**Prompt**
Beginning at the line that mentions "The width and height of the screenshot is (247, 303).", retype the rest of the records below exactly. Pictures are not part of the copy.

**Supplied material**
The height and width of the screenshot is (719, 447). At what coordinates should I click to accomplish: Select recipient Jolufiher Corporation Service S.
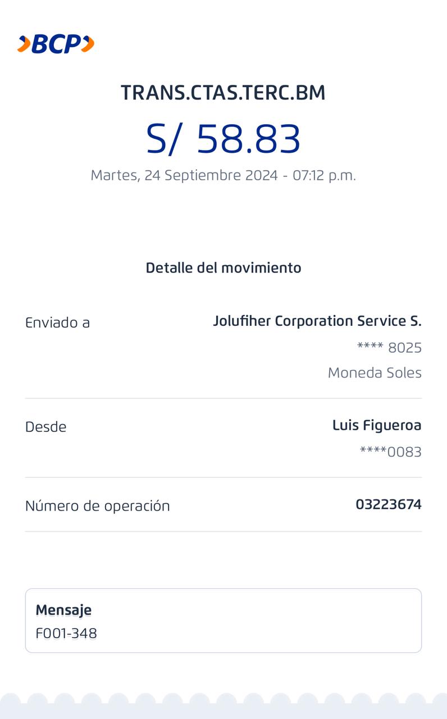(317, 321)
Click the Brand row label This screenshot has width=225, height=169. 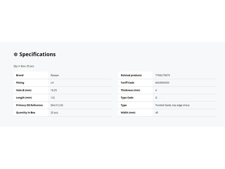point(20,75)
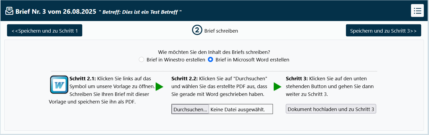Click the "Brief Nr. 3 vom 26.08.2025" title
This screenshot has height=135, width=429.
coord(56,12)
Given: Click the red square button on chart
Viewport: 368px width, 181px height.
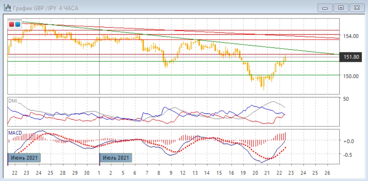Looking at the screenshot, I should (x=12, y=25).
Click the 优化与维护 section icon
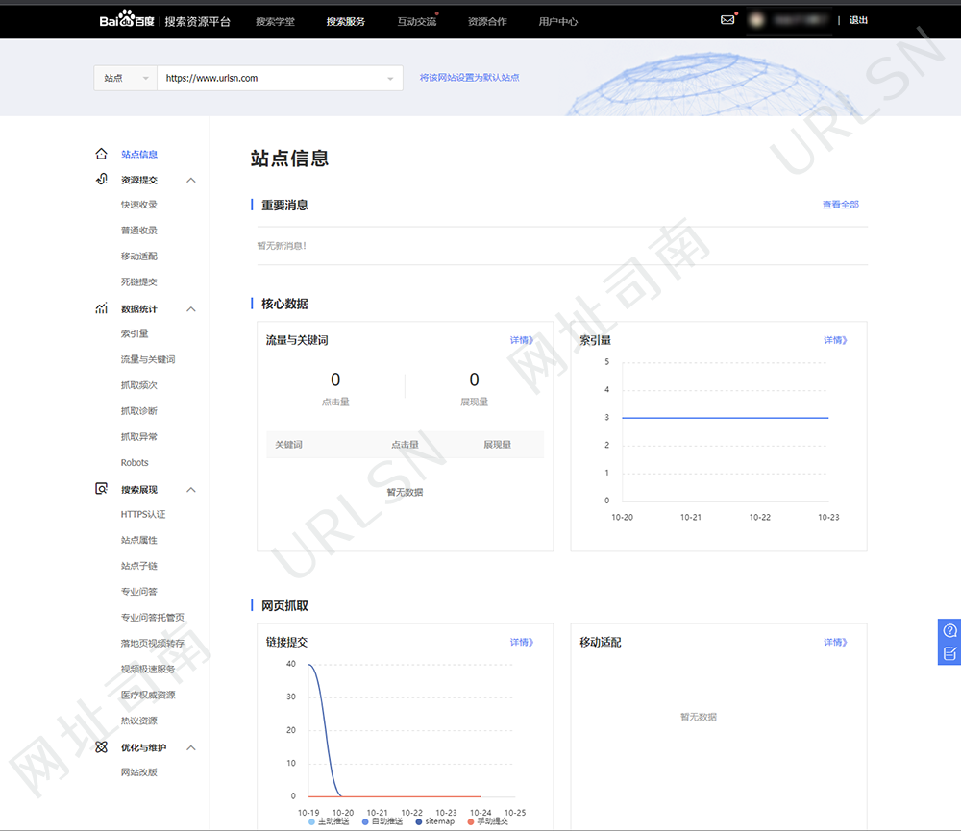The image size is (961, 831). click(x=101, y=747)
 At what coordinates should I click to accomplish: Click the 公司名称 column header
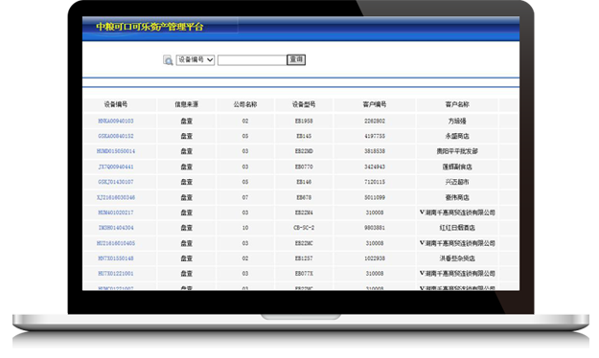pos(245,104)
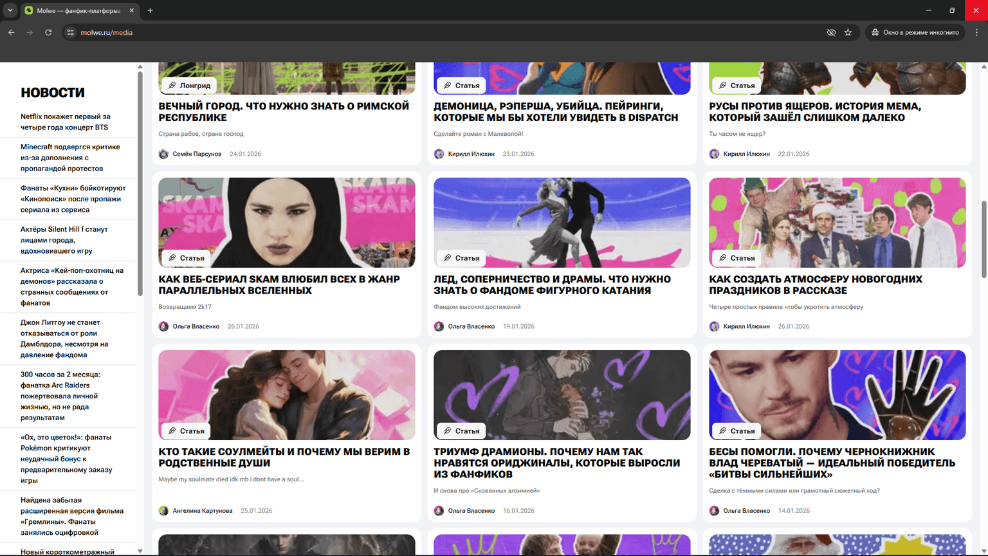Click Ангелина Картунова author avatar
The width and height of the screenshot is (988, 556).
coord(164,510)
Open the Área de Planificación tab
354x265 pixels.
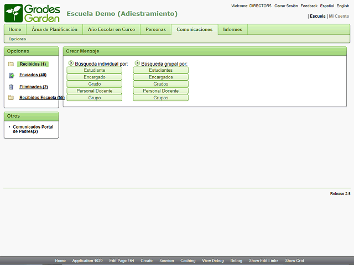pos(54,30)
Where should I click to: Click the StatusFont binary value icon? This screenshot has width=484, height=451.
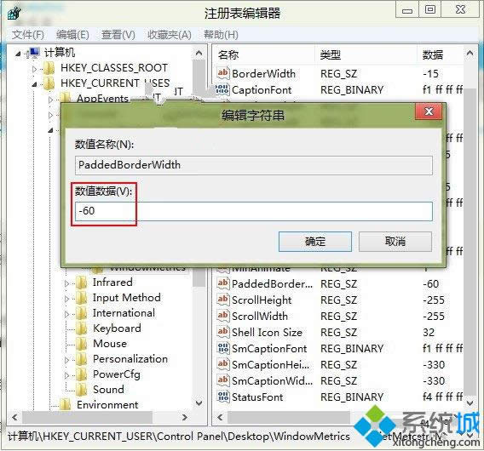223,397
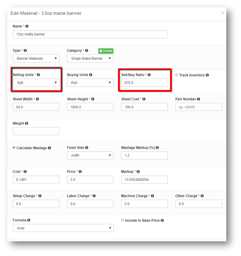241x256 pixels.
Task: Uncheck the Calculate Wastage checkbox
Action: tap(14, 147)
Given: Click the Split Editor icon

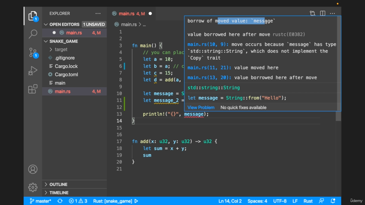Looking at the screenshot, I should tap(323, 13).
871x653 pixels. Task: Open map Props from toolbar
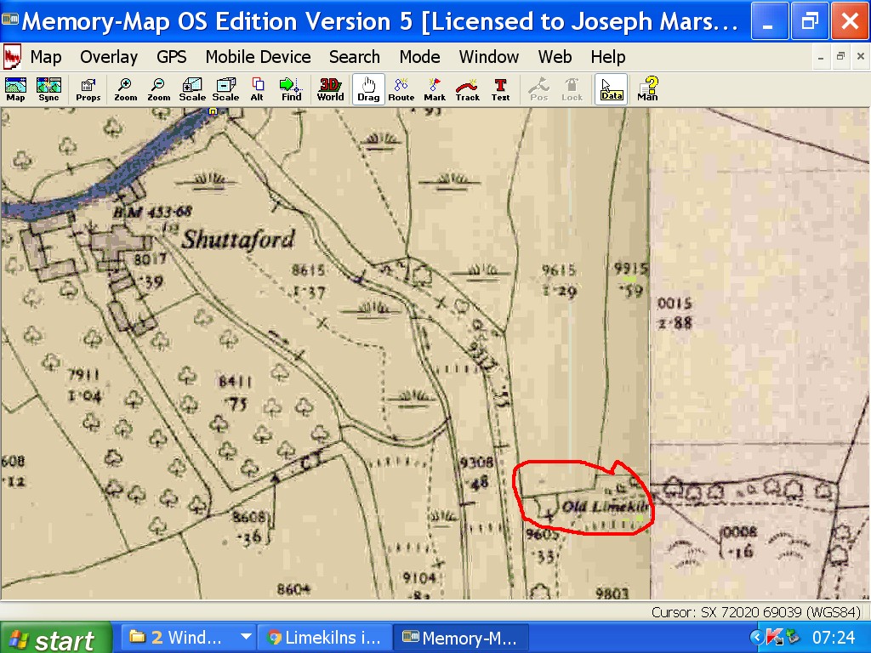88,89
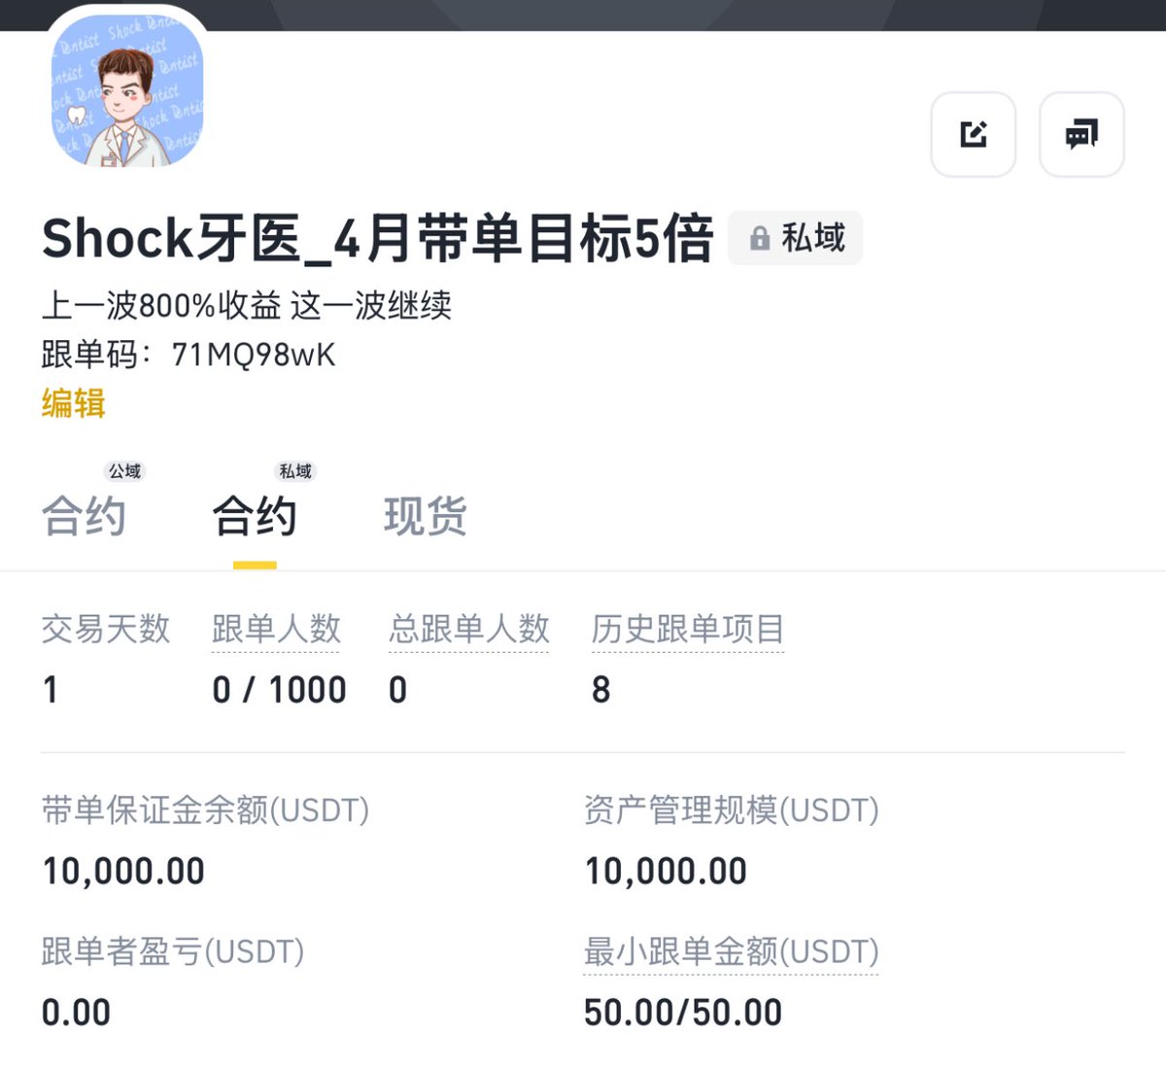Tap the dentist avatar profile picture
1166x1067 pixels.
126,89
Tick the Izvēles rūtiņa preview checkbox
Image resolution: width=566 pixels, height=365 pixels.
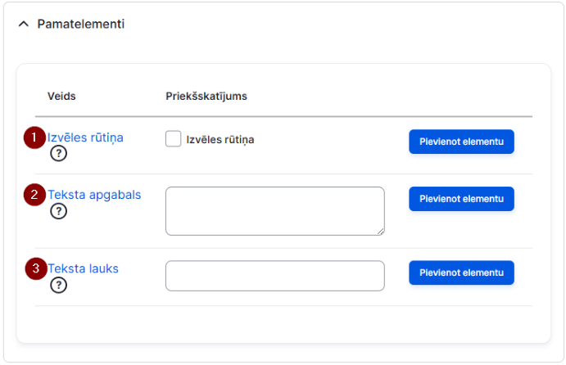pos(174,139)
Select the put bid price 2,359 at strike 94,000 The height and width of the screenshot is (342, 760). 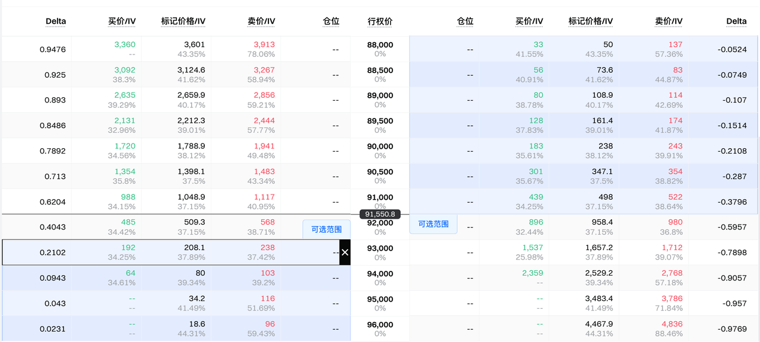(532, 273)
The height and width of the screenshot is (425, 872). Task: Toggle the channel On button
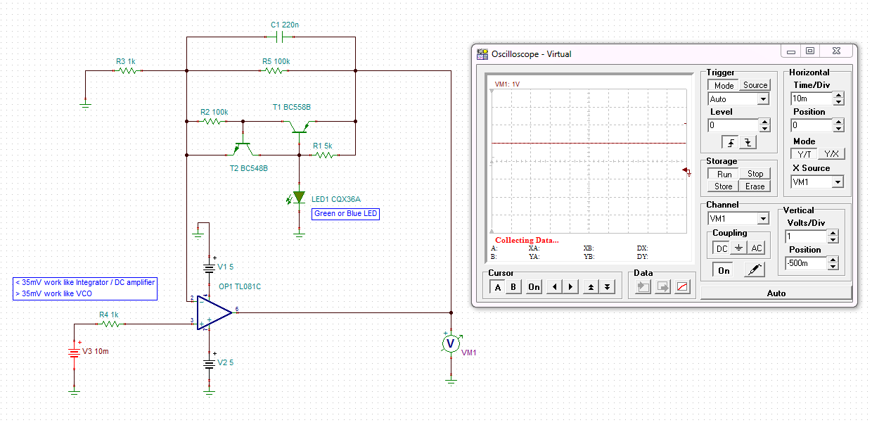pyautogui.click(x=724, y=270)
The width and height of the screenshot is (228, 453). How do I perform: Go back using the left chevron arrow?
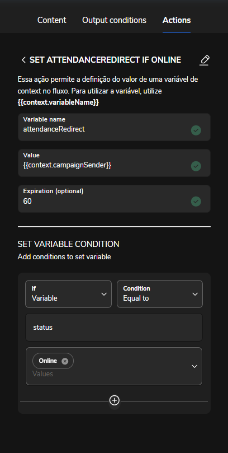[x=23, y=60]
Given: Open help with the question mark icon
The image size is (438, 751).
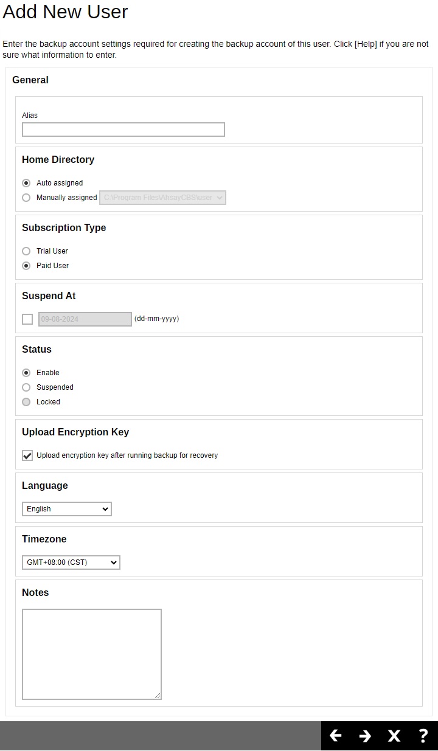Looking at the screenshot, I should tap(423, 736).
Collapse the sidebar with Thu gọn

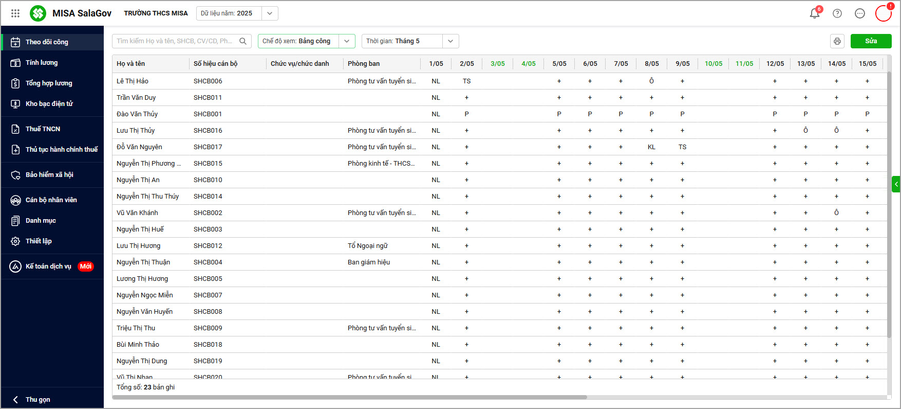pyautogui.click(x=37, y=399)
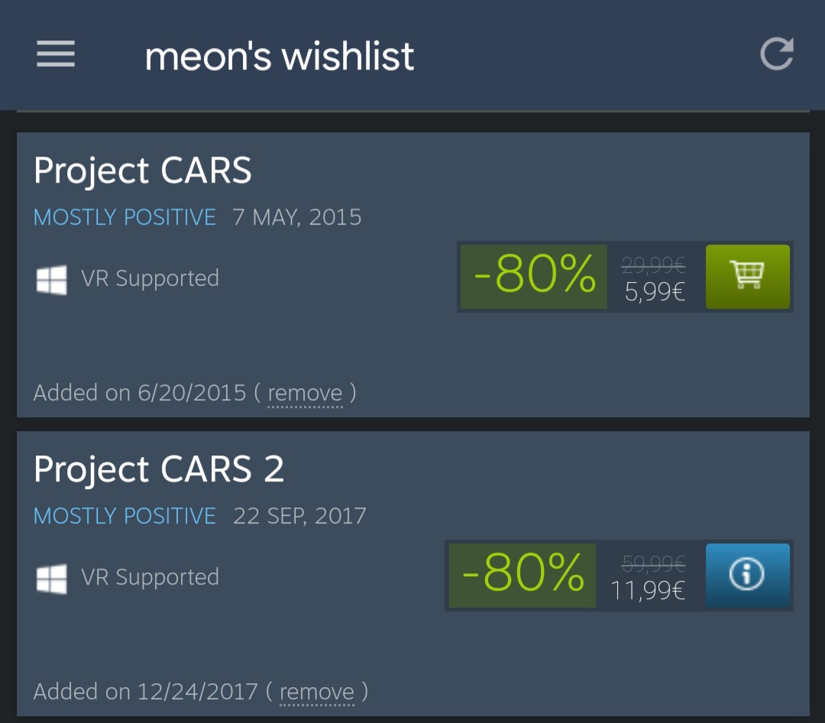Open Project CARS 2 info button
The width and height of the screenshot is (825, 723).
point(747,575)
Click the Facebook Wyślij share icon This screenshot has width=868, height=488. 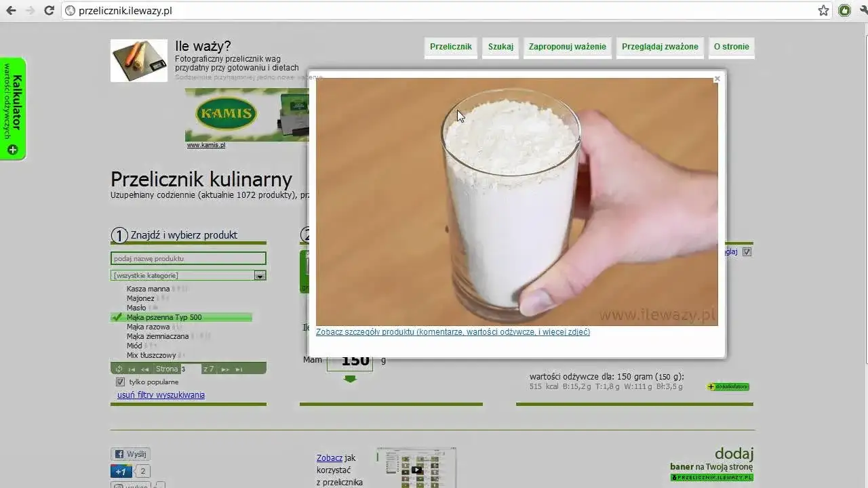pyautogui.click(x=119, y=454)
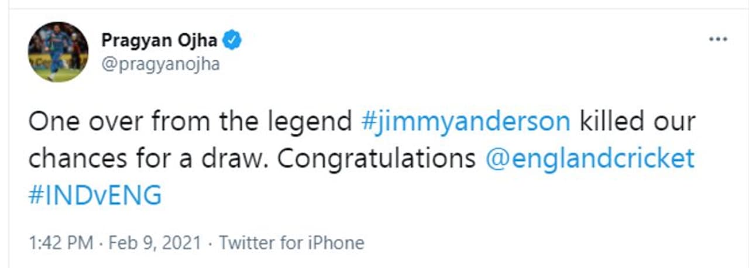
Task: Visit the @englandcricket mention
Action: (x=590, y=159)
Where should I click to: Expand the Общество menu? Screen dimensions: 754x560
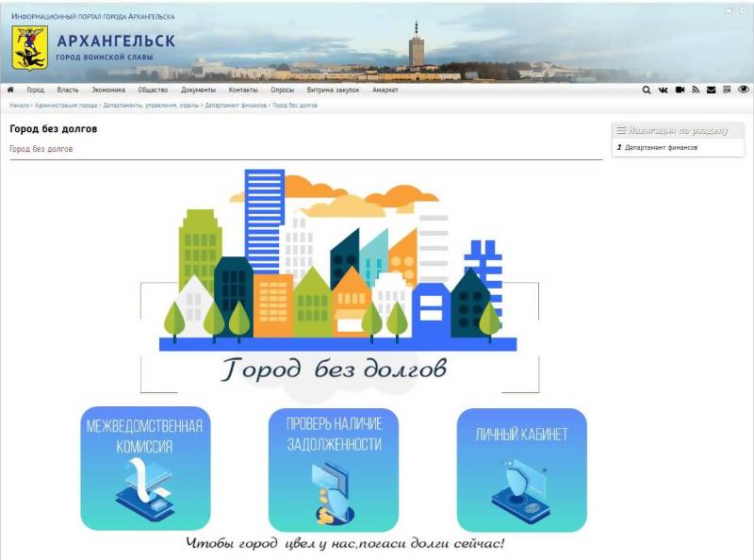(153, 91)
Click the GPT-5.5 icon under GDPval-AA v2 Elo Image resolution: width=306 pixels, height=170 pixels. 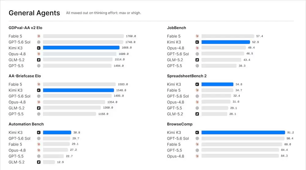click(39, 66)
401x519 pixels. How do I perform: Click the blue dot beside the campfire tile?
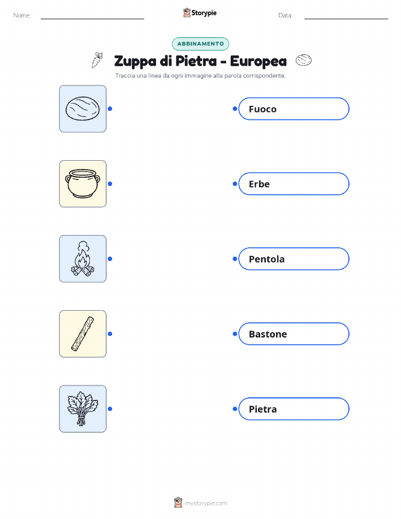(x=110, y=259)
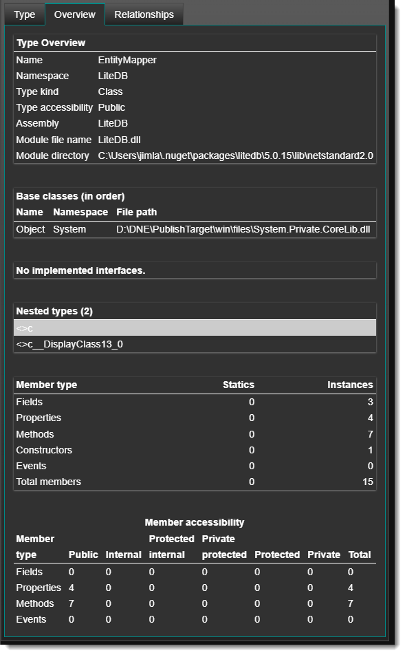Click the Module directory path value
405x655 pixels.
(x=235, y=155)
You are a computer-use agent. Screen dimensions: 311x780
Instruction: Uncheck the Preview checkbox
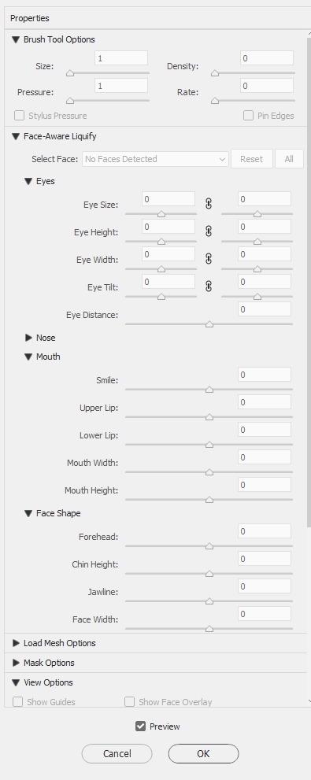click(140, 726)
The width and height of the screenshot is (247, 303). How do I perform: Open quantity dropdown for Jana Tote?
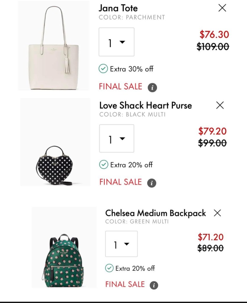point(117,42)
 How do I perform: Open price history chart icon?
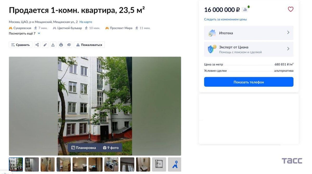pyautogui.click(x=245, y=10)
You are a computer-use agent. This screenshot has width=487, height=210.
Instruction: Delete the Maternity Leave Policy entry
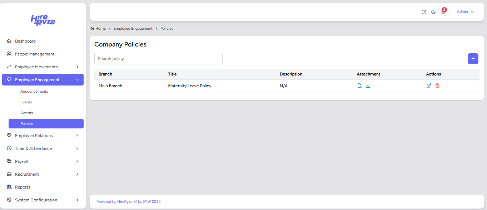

**Response area**
The width and height of the screenshot is (247, 303). How do I perform: Open quantity dropdown for Jana Tote?
point(117,42)
 How do I perform: Open price history chart icon?
pyautogui.click(x=245, y=10)
You are a computer-use agent. This screenshot has width=487, height=210.
Instruction: Delete the Maternity Leave Policy entry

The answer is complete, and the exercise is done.